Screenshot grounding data
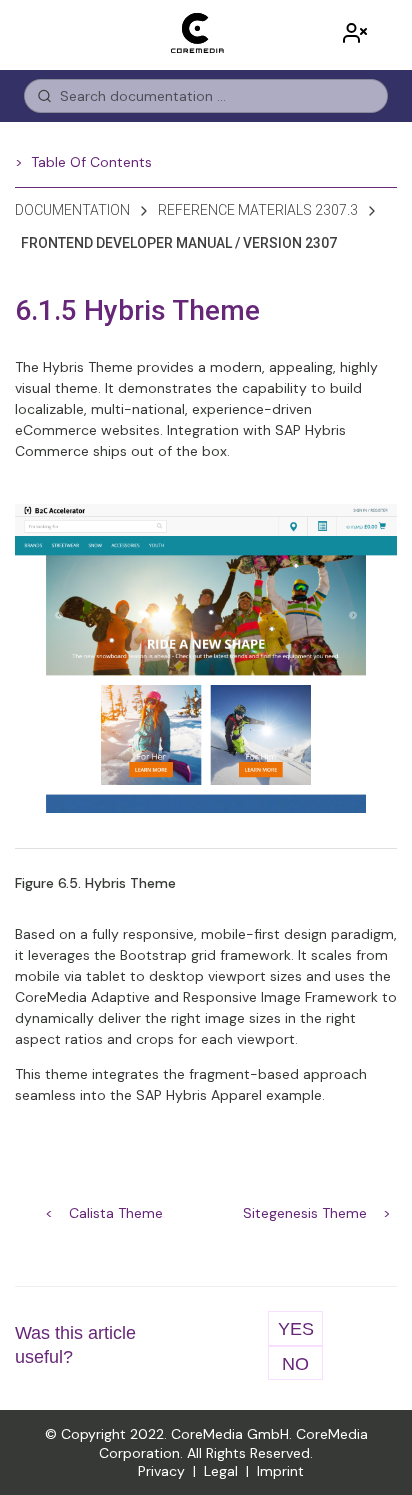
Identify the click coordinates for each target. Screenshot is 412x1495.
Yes (296, 1329)
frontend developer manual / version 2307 (179, 243)
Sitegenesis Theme (305, 1213)
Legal (221, 1471)
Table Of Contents (91, 162)
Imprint (280, 1471)
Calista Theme (116, 1213)
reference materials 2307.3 (258, 210)
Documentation (72, 210)
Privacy (161, 1471)
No (295, 1364)
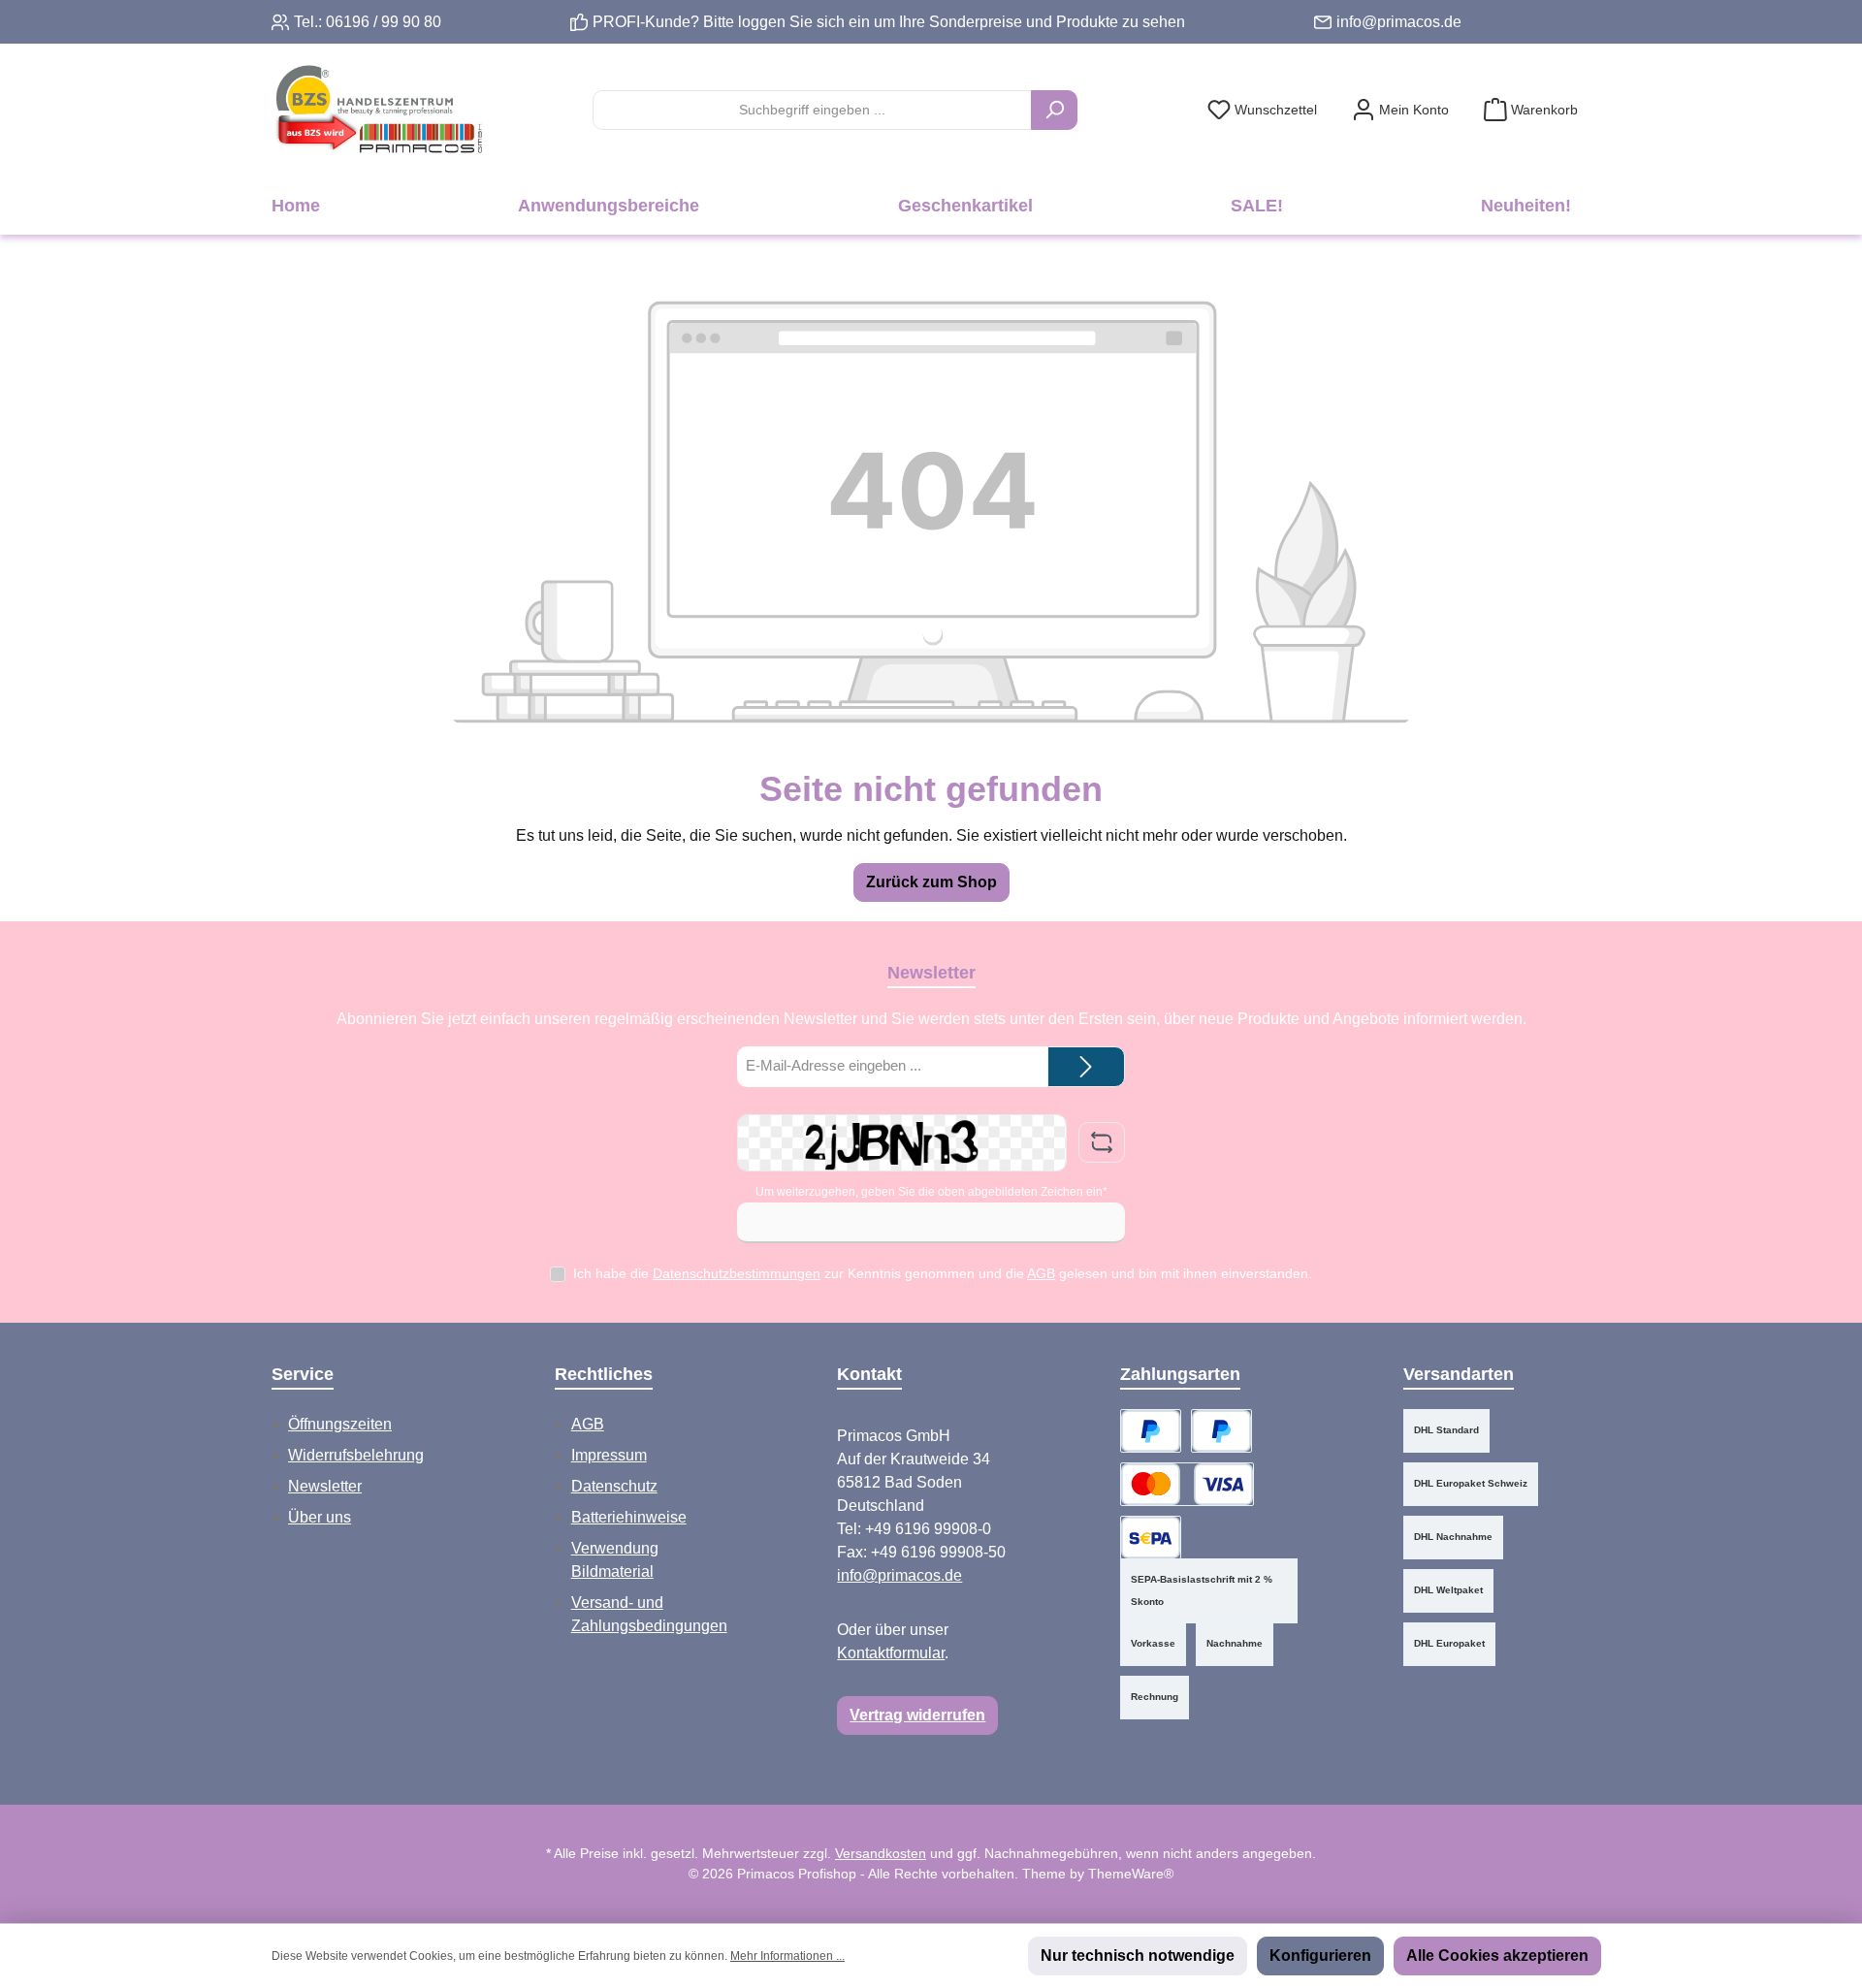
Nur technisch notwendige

Task prompt:
With images omitted, output the data exactly as given.

Final answer:
Identify the click coordinates for each target. Screenshot is 412x1495.
Yes (296, 1329)
frontend developer manual / version 2307 (179, 243)
Sitegenesis Theme (305, 1213)
Legal (221, 1471)
Table Of Contents (91, 162)
Imprint (280, 1471)
Calista Theme (116, 1213)
reference materials 2307.3 (258, 210)
Documentation (72, 210)
Privacy (161, 1471)
No (295, 1364)
Nur technisch notwendige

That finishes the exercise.